» **TASK INSTRUCTIONS**
From the line containing "Given: Uncheck Enable incremental sync" to the last line of the listing, both included, copy every line exactly and drop the pictures.

DATASET EXTRACT section start

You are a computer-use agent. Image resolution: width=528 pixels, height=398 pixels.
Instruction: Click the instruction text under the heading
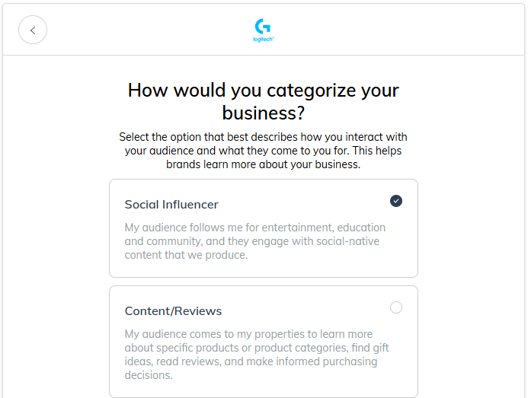point(263,151)
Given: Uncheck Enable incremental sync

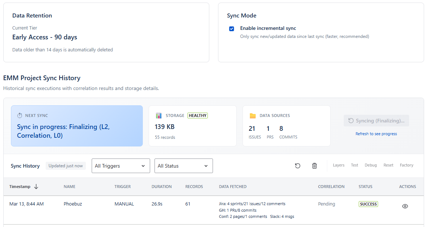Looking at the screenshot, I should pyautogui.click(x=232, y=28).
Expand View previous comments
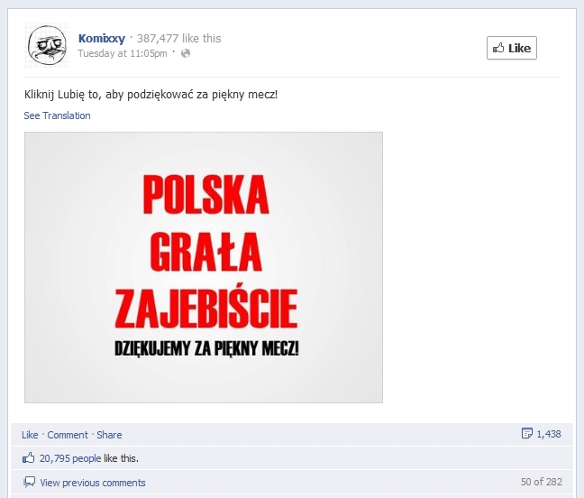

DATASET EXTRACT section end

» **REPLY TO THE EXERCISE**
Given: Uncheck Enable incremental sync

Looking at the screenshot, I should pyautogui.click(x=232, y=28).
Expand View previous comments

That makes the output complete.